>>>>

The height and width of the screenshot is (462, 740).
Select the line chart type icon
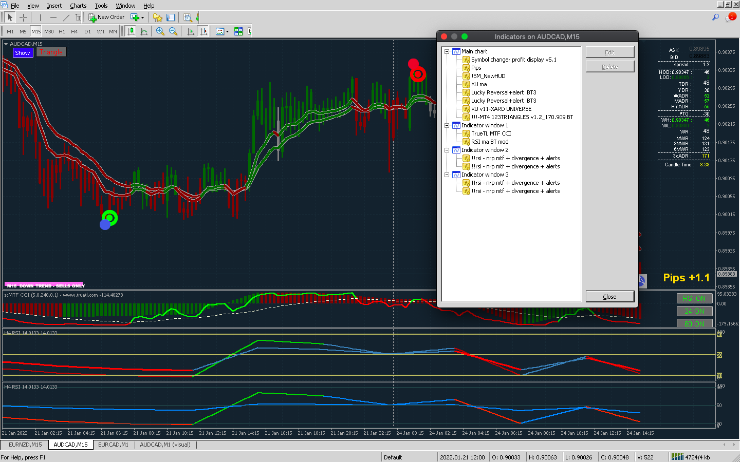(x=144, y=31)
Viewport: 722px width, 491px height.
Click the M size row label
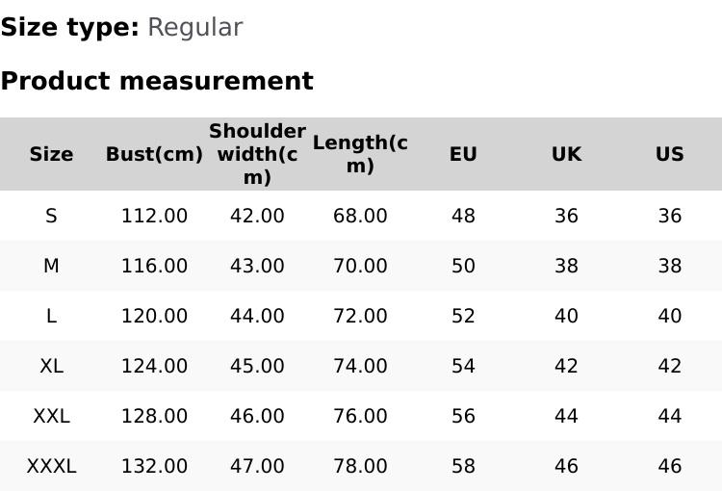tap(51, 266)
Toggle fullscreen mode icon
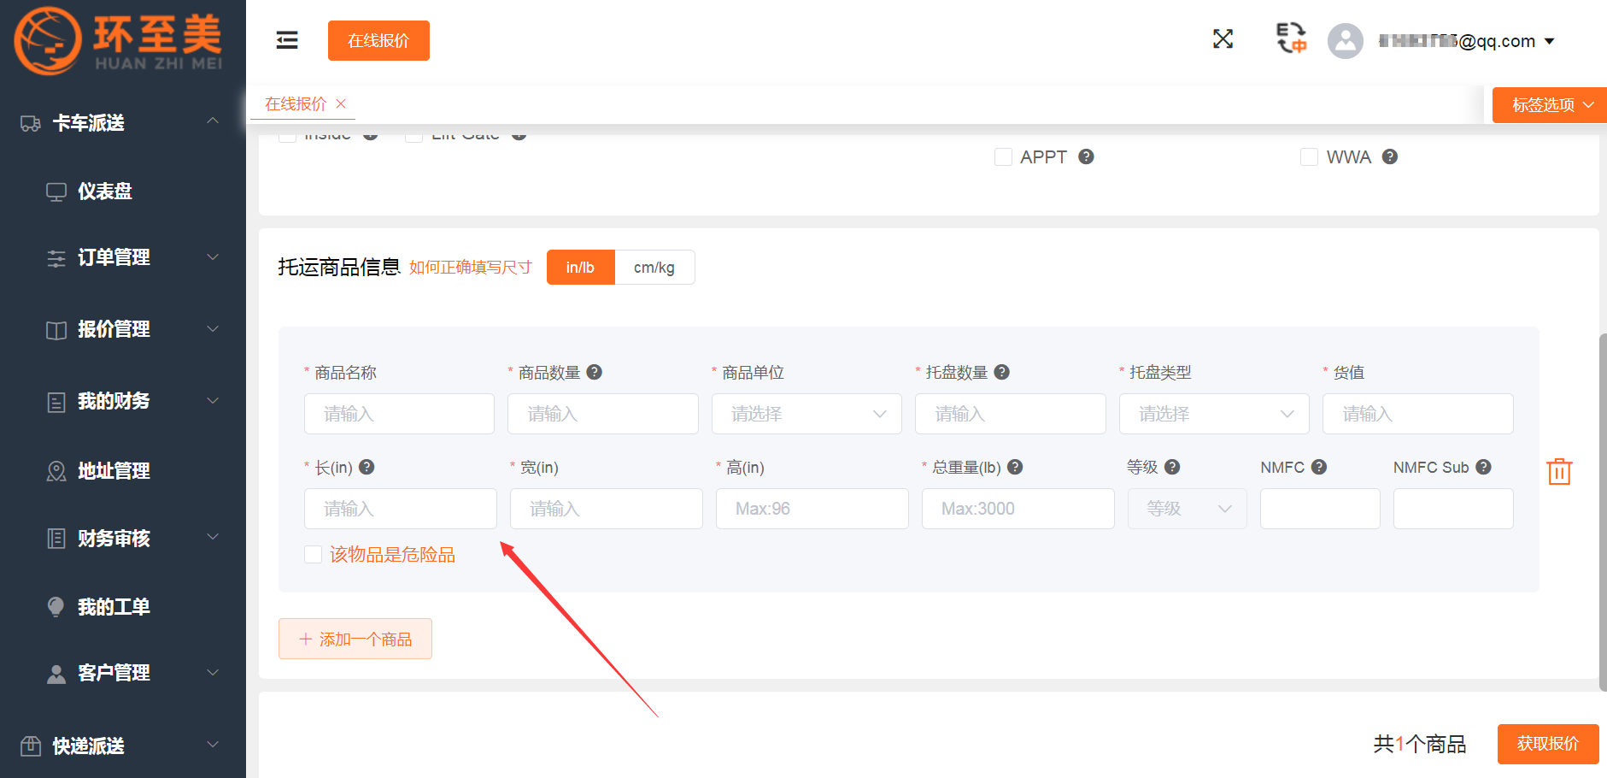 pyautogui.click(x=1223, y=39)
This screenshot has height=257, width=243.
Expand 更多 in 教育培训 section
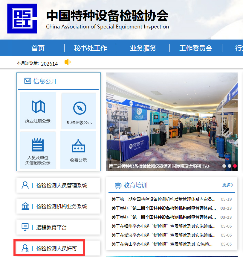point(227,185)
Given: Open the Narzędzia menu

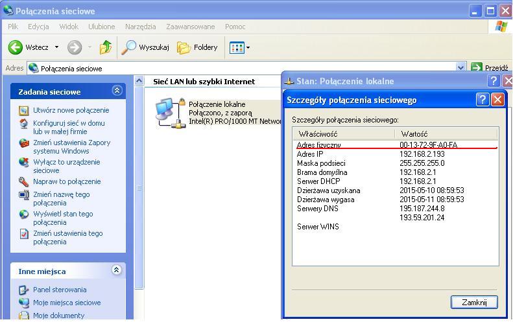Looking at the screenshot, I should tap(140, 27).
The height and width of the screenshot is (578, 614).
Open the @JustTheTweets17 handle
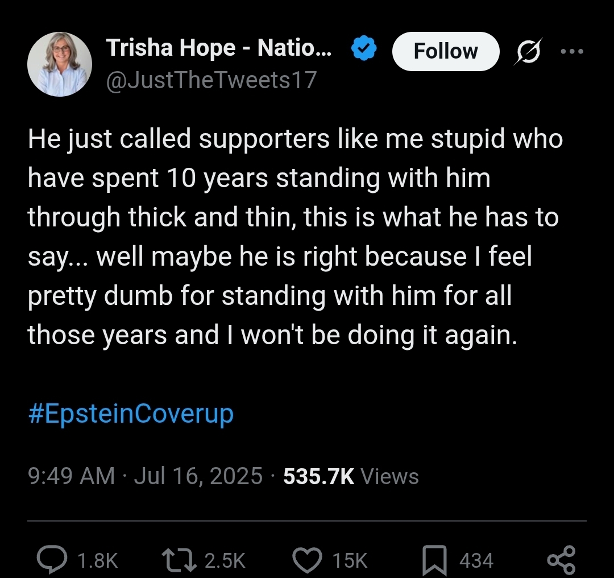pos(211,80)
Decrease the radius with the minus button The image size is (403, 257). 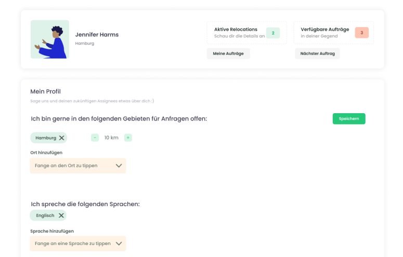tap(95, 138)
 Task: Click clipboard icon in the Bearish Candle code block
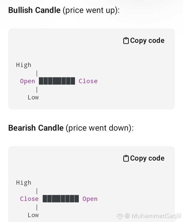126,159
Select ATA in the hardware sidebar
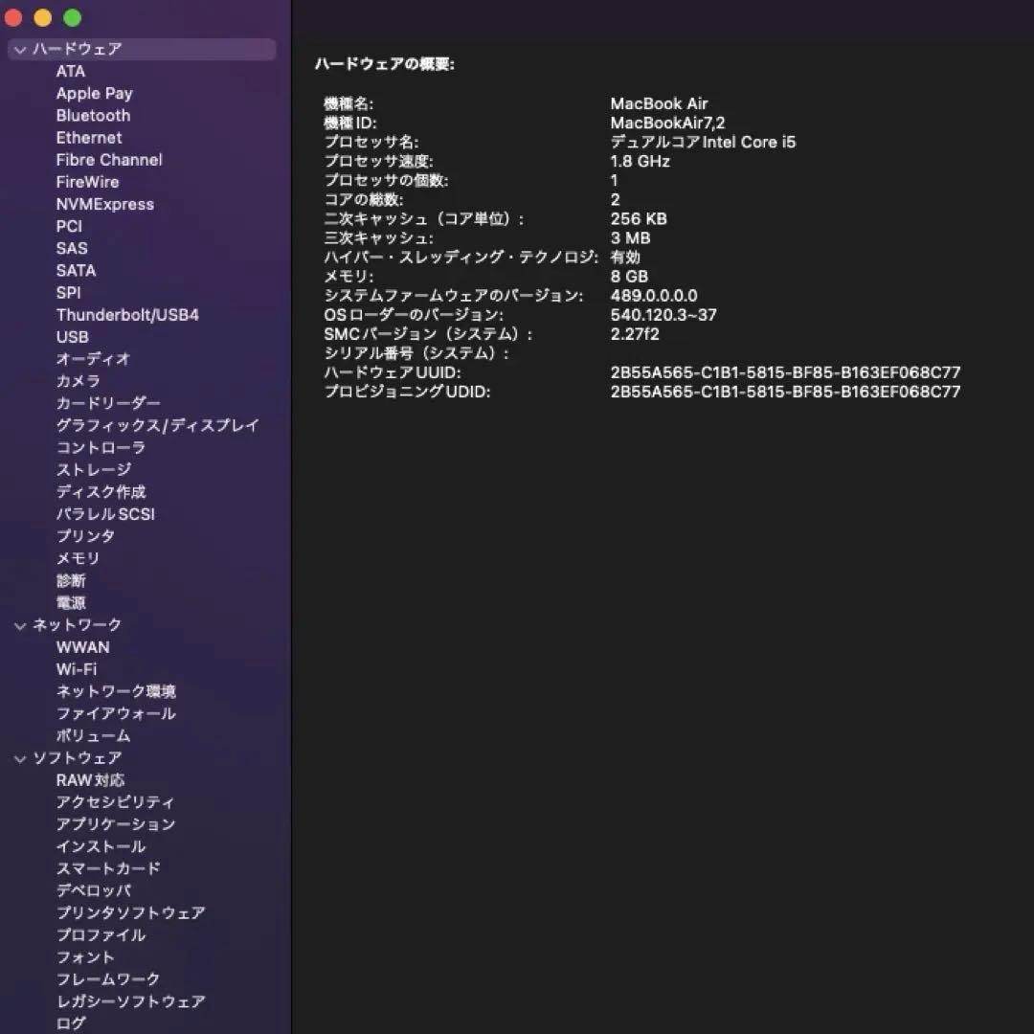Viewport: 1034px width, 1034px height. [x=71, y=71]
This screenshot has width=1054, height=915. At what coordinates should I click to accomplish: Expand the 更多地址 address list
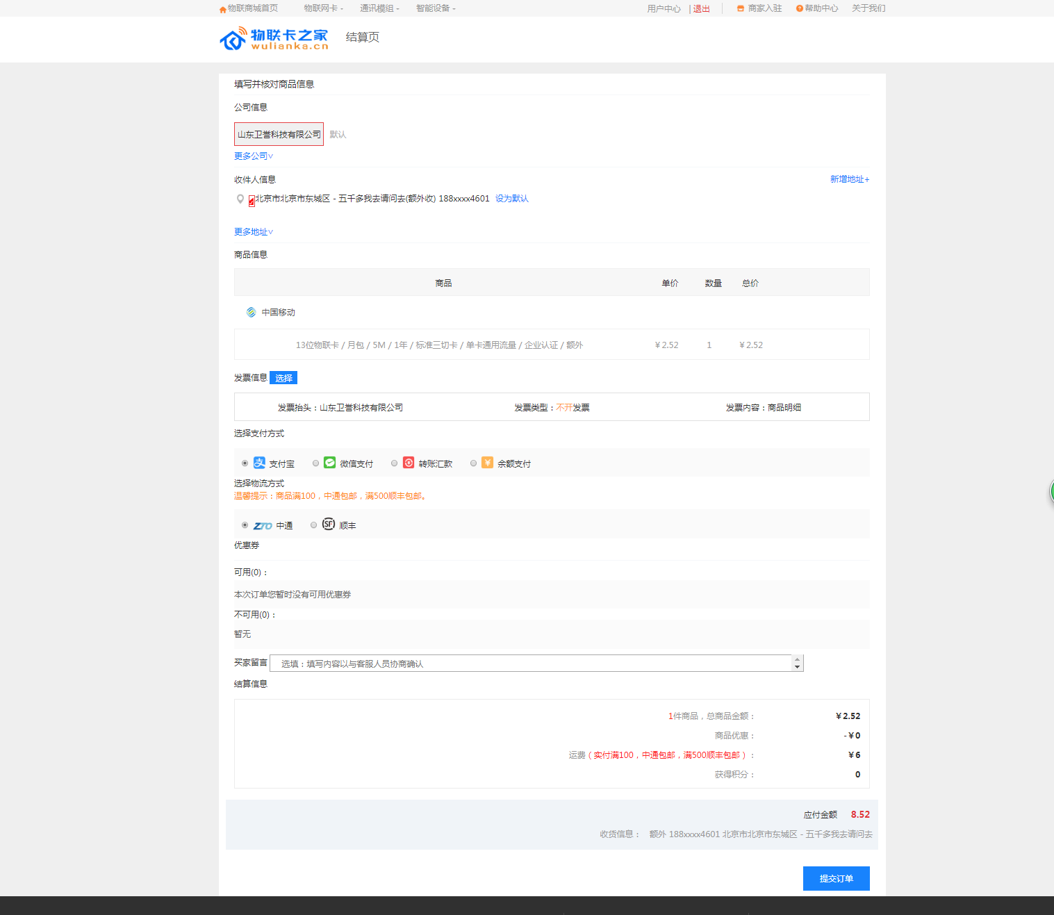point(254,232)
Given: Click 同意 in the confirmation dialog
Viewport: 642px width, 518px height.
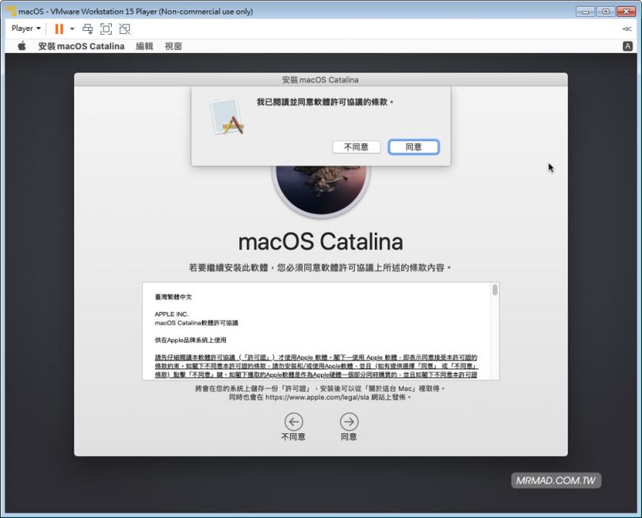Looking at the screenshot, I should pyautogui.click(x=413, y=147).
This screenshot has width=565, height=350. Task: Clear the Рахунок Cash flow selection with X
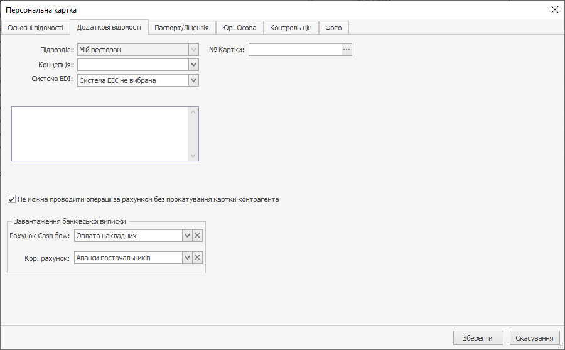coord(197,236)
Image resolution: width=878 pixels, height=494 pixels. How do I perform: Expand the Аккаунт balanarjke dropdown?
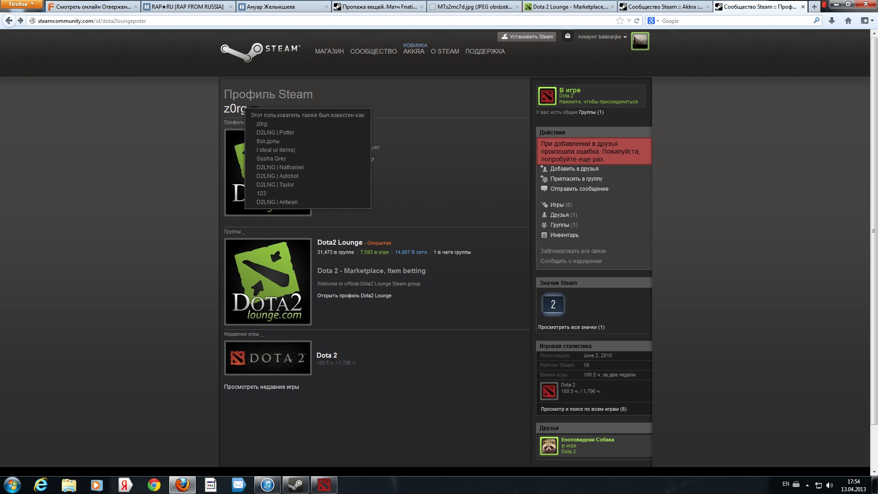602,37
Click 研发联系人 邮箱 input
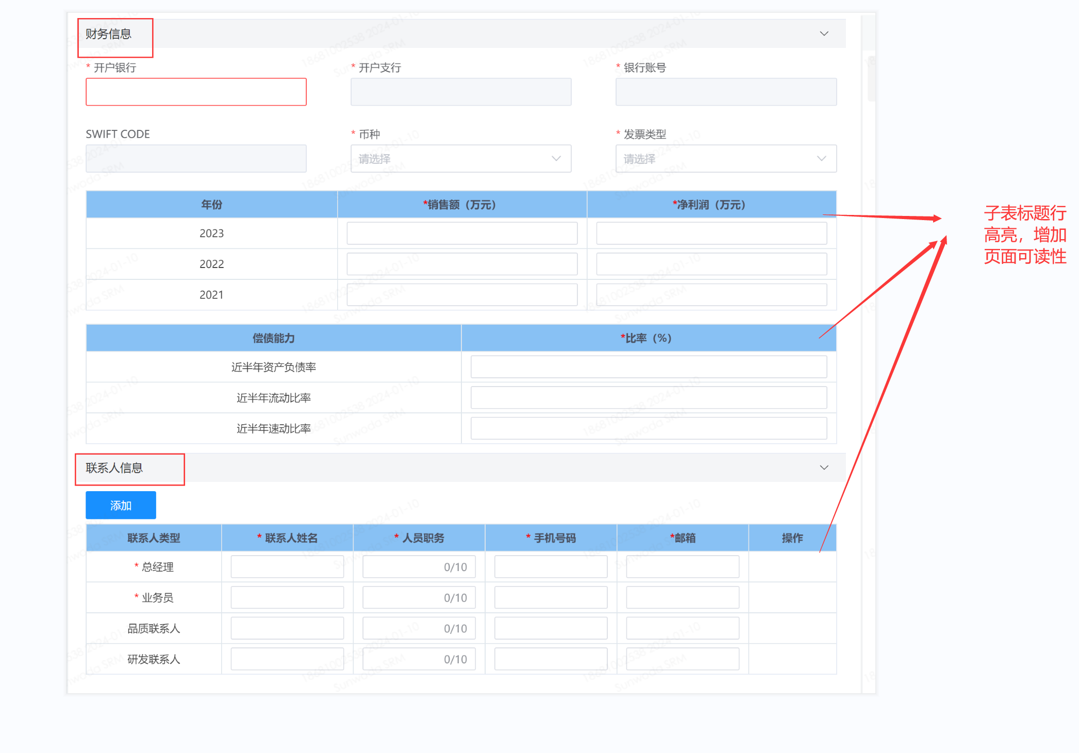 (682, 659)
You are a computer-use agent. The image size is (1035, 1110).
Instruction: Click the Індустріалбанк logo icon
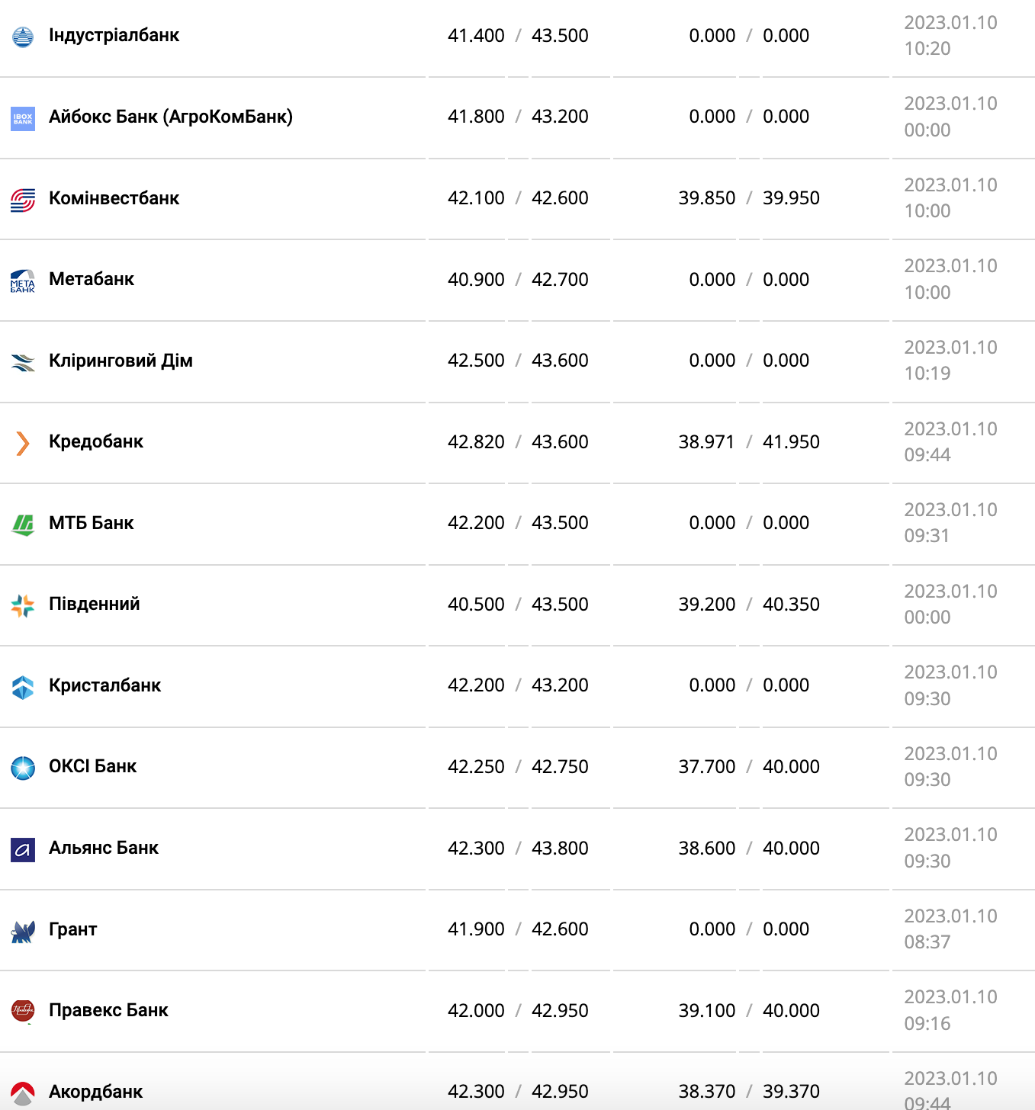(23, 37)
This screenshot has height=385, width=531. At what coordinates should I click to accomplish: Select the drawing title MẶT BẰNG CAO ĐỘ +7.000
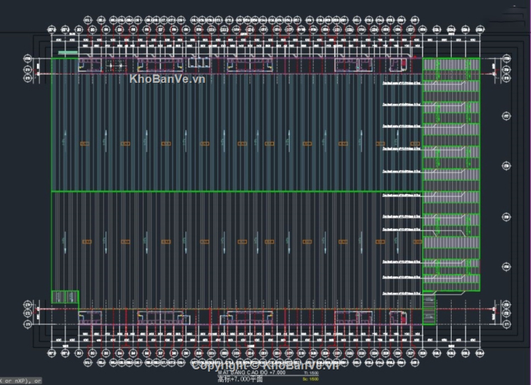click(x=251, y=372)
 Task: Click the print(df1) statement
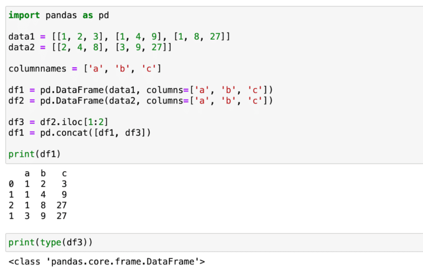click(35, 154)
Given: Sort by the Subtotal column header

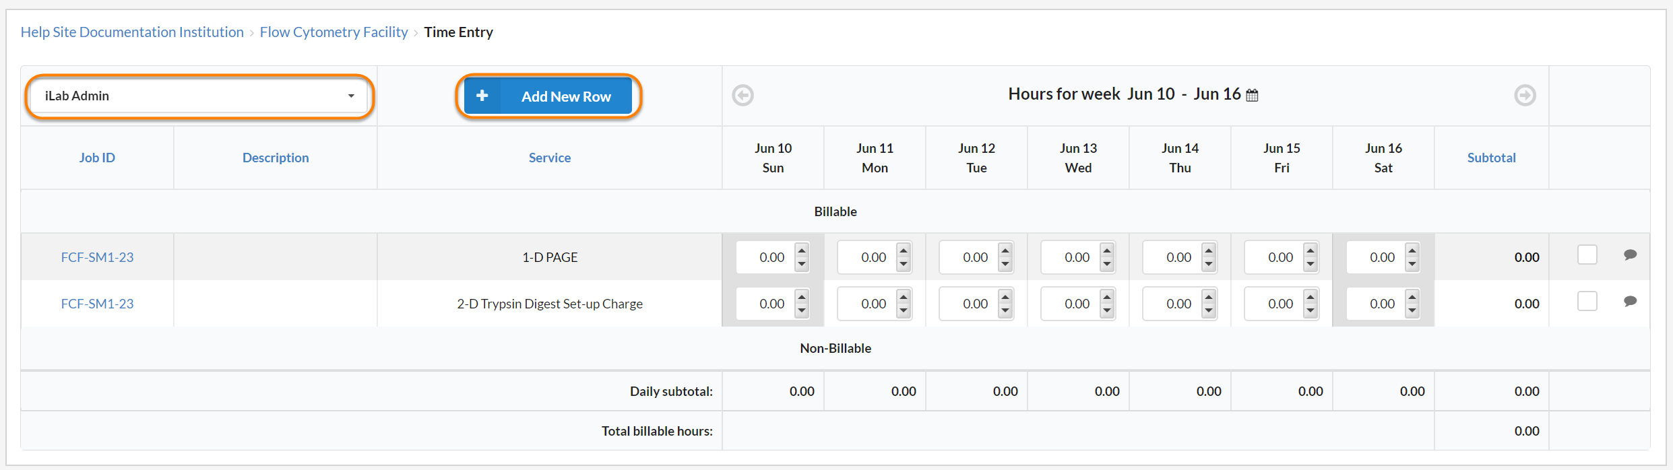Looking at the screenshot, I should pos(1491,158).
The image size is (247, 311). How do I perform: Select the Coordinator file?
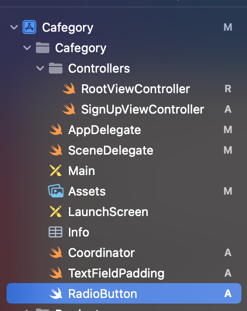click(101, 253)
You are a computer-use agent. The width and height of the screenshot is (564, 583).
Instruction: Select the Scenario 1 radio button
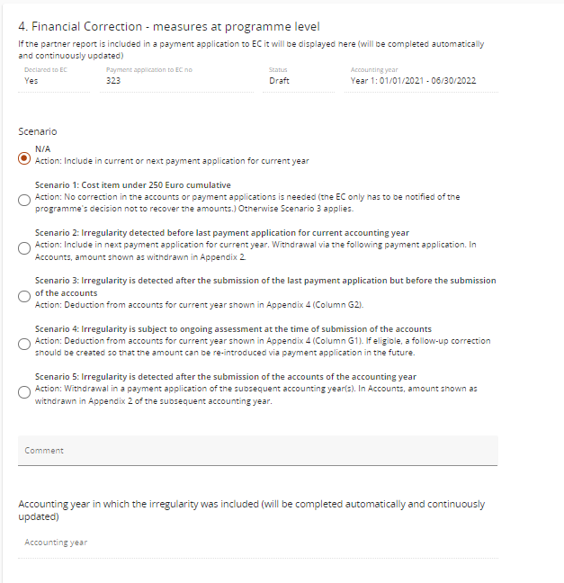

<<<<

What you should do
Lay out the records from the line containing "This screenshot has width=1054, height=915." through the line containing "should pyautogui.click(x=413, y=147).", inclusive, as a JSON list of strings, one string per line, with blank lines skipped. Omit the pictures.

Full answer
[
  "This screenshot has width=1054, height=915. At what coordinates should I click to accomplish: Expand the 更多地址 address list",
  "point(254,232)",
  "Given: Click 同意 in the confirmation dialog",
  "Viewport: 642px width, 518px height.",
  "Looking at the screenshot, I should pyautogui.click(x=413, y=147)."
]